CAPE-2
- Mission type: Technology
- Operator: University of Louisiana at Lafayette
- COSPAR ID: 2013-064C
- SATCAT no.: 39382
- Website: CAPE-2
- Mission duration: 11 months, 3 days

Spacecraft properties
- Spacecraft type: 1U CubeSat
- Manufacturer: University of Louisiana at Lafayette
- Launch mass: 1 kg (2.2 lb)
- Dimensions: 10 cm × 10 cm × 10 cm (3.9 in × 3.9 in × 3.9 in)

Start of mission
- Launch date: 20 November 2013, 01:15 UTC
- Rocket: Minotaur I
- Launch site: Wallops LA-0B
- Contractor: Northrop Grumman

End of mission
- Decay date: 23 October 2014

Orbital parameters
- Reference system: Geocentric
- Regime: Low Earth
- Perigee altitude: 498 km (309 mi)
- Apogee altitude: 500 km (310 mi)
- Inclination: 40.51°
- Period: 93.4 minutes
- Epoch: 20 November 2013

= CAPE-2 =

American amateur miniaturized satellite

CAPE-2 (Cajun Advanced Picosatellite Experiment 2), or Louisiana-OSCAR 75, was an American amateur miniaturized satellite developed by students at the University of Louisiana at Lafayette.

== Background ==
The purpose of CAPE 2 is to gather data while orbiting in space and transmit this data to the ground station on the University of Louisiana at Lafayette campus. The team of engineering students runs experiments and maintain the satellite while in orbit.

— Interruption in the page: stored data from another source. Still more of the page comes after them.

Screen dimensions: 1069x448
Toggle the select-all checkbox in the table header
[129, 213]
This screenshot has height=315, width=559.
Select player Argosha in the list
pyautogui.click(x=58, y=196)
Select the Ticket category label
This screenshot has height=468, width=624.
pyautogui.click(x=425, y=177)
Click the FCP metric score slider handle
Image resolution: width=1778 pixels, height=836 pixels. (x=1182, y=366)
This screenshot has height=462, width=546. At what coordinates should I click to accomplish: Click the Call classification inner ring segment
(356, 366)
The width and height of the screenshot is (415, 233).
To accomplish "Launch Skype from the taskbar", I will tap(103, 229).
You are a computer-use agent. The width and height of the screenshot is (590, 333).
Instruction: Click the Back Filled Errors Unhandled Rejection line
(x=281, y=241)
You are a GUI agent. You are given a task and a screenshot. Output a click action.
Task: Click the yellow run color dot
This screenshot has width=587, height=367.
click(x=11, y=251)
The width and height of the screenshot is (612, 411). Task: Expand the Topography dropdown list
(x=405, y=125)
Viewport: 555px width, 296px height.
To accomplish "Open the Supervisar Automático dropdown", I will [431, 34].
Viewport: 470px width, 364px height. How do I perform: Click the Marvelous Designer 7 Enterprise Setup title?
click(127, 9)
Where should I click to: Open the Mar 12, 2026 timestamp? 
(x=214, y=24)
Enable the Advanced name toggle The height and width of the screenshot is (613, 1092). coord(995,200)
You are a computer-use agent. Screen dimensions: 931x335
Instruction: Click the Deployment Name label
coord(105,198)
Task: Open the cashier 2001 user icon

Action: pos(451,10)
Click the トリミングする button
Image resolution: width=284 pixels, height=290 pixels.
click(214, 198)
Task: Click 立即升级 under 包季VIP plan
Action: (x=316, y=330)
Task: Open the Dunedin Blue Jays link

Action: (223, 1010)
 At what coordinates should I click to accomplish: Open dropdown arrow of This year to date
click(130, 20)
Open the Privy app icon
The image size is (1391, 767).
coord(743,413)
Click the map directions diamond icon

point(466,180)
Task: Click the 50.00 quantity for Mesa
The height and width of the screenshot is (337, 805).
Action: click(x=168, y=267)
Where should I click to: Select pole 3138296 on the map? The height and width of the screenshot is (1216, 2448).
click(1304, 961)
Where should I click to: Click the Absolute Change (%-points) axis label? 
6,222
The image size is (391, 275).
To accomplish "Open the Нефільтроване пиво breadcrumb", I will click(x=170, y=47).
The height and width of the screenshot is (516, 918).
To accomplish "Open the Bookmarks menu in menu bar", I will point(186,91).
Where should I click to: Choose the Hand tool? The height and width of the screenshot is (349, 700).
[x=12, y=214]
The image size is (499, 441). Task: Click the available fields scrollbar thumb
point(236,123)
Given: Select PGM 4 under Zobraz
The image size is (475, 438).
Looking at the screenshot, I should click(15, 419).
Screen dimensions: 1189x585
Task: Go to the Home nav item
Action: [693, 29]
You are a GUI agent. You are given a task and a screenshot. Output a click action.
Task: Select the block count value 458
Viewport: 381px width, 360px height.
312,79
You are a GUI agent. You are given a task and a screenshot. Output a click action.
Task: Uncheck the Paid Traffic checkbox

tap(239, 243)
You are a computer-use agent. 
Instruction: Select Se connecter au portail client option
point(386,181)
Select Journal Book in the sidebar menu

As part of NASA's Educational Launch of Nanosatellites (ELaNa) educational launch of nanosatellites program, CAPE-2 was launched with the following payloads: a Voice Repeater, Text to Speech, Tweeting, Digipeater, File Storage and Transfers, and DTMF Query.

==Status==
On October 23, 2014, the CAPE-2 satellite re-entered the atmosphere.